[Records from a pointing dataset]
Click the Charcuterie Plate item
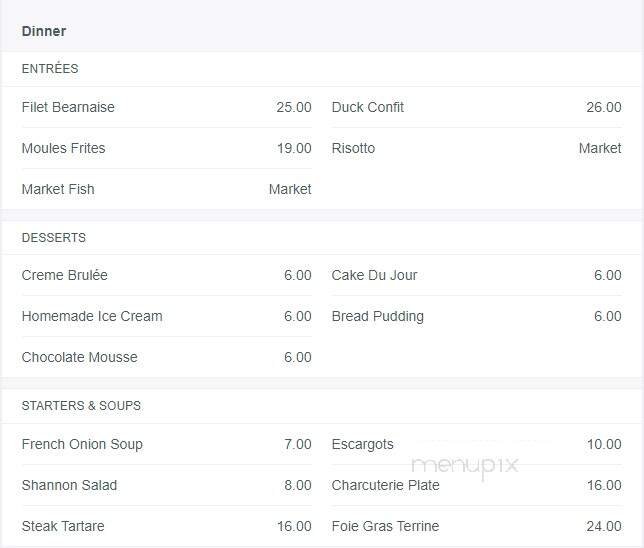The width and height of the screenshot is (644, 548). pos(386,485)
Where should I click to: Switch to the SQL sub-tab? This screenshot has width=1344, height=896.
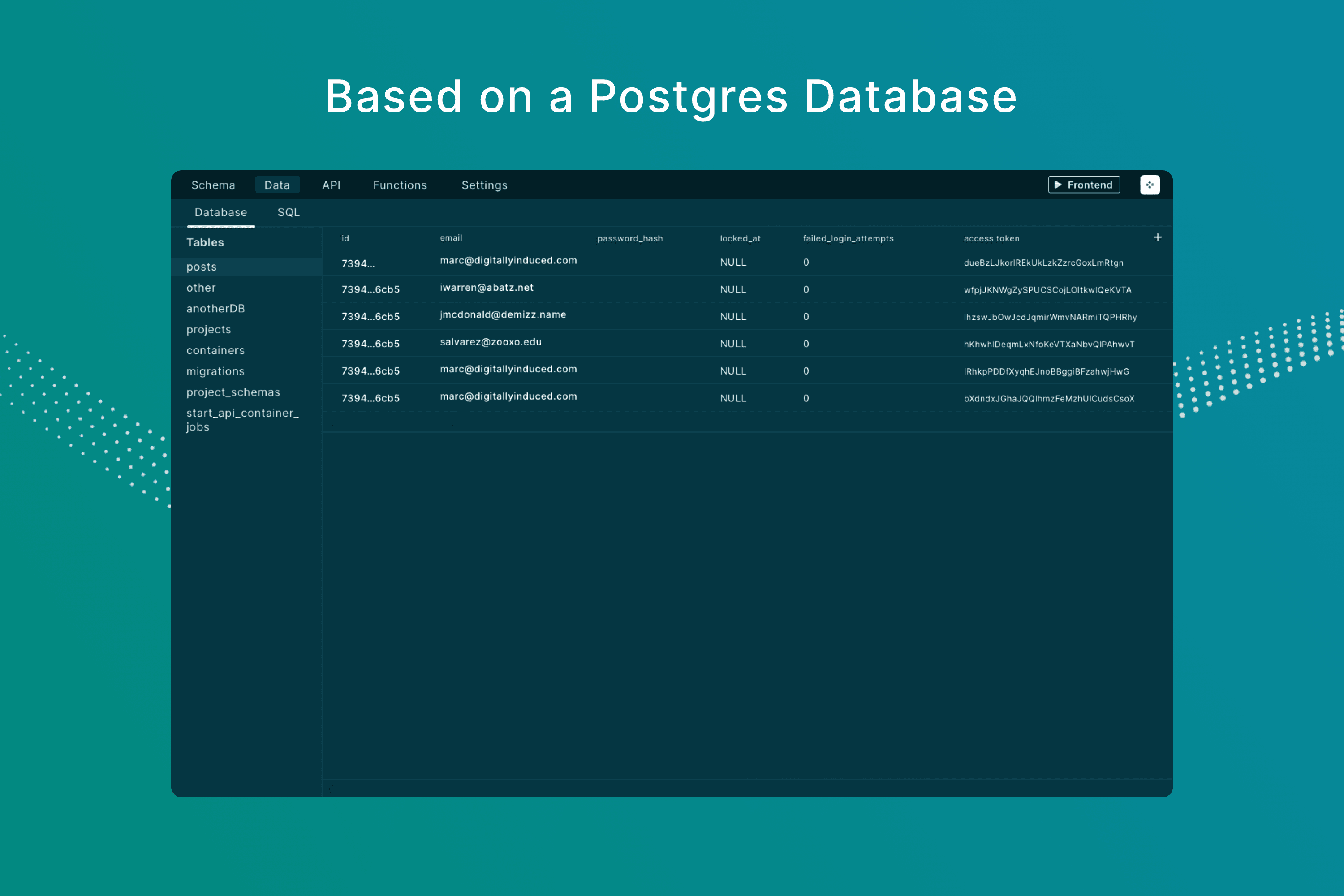point(289,212)
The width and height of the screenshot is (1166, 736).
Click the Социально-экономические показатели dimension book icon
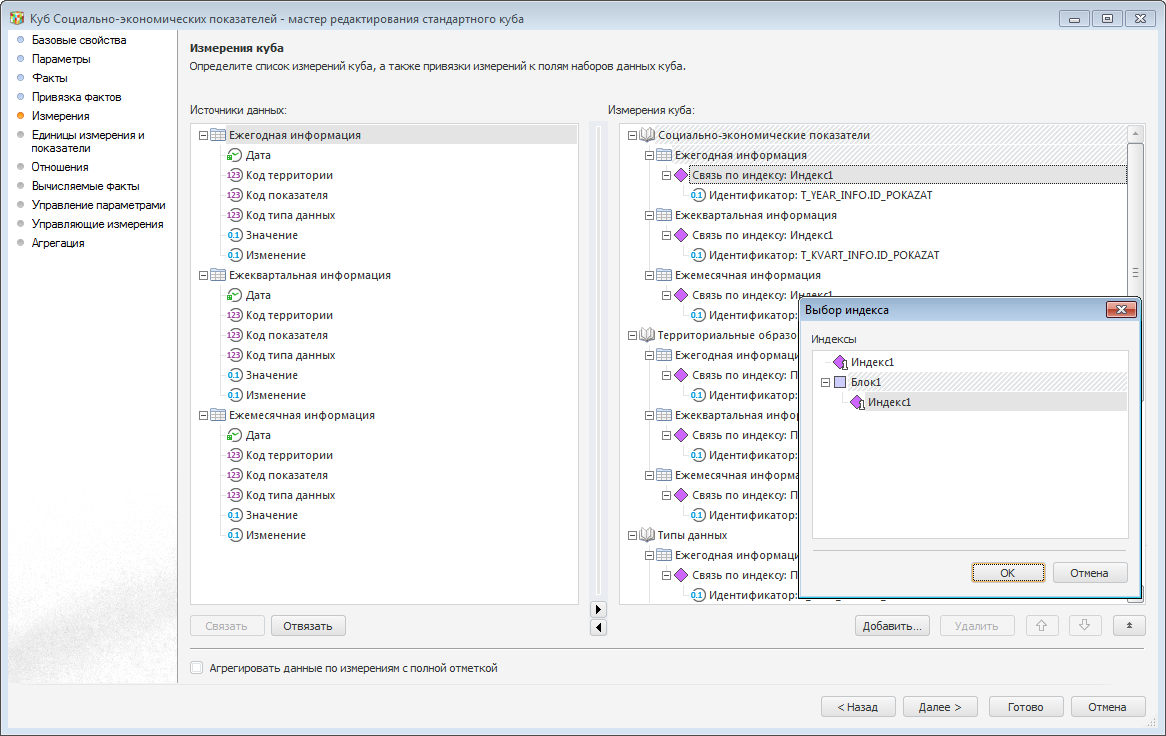tap(647, 135)
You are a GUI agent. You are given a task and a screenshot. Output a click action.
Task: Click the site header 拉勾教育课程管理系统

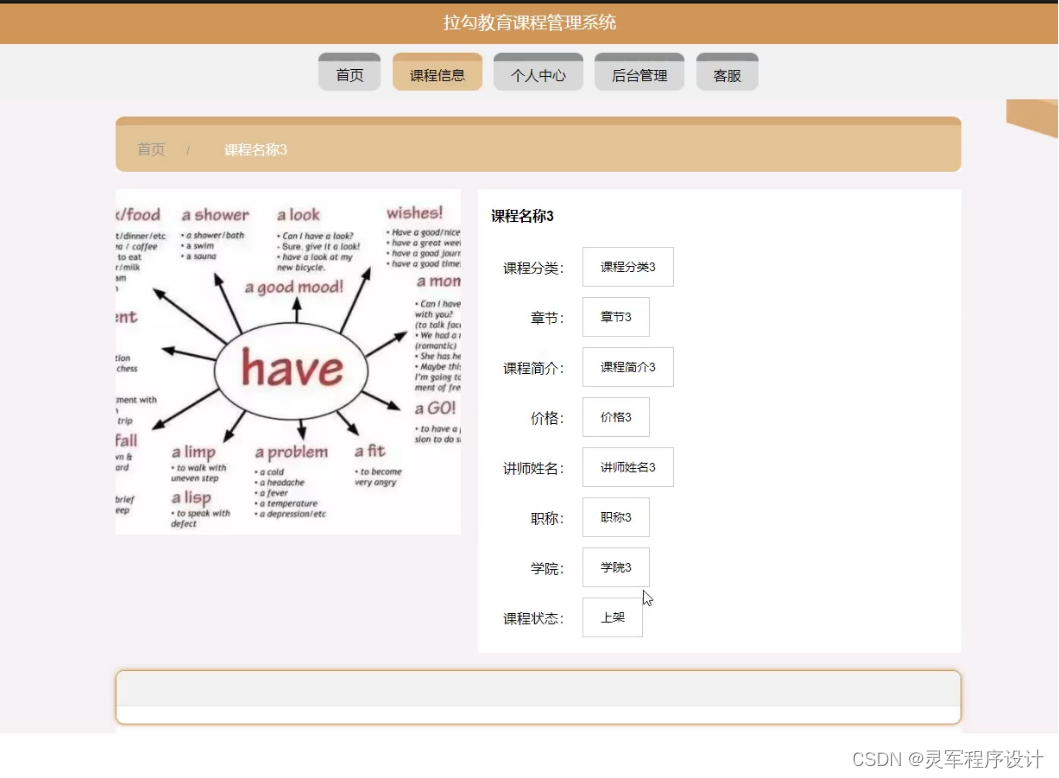click(529, 22)
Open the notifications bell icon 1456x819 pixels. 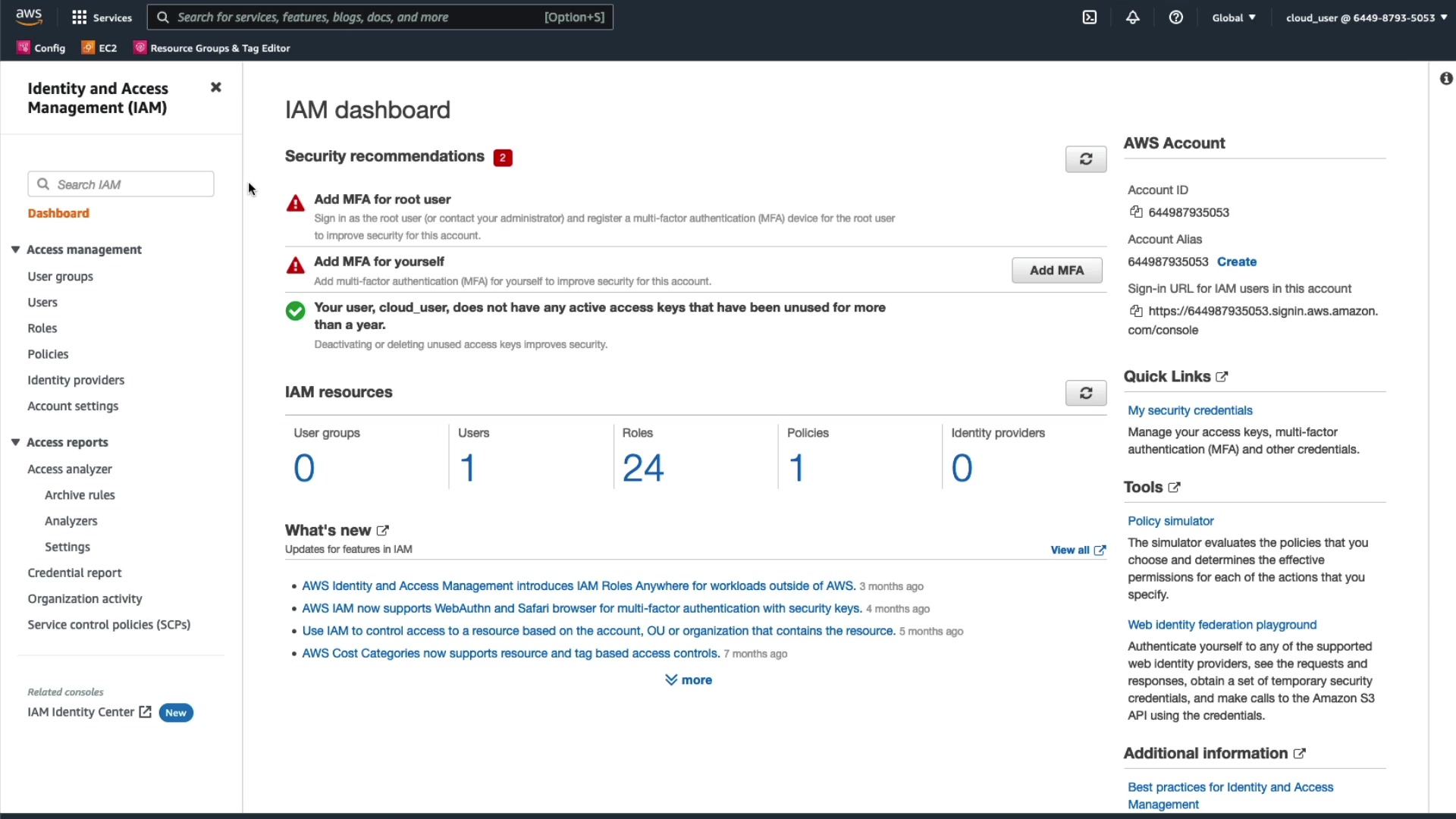pyautogui.click(x=1132, y=17)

WHAT YOU SHOULD DO: Rewrite the entries from the line that contains "Where should I" through the line that contains "tap(647, 135)", changing "SQL sub-tab" to "Python sub-tab" and leaving everything else as it is. Omit the pictures.

RESPONSE:
Where should I click to: Switch to the Python sub-tab? This screenshot has width=1344, height=896.
point(289,212)
The width and height of the screenshot is (1166, 736).
Click the Социально-экономические показатели dimension book icon
tap(647, 135)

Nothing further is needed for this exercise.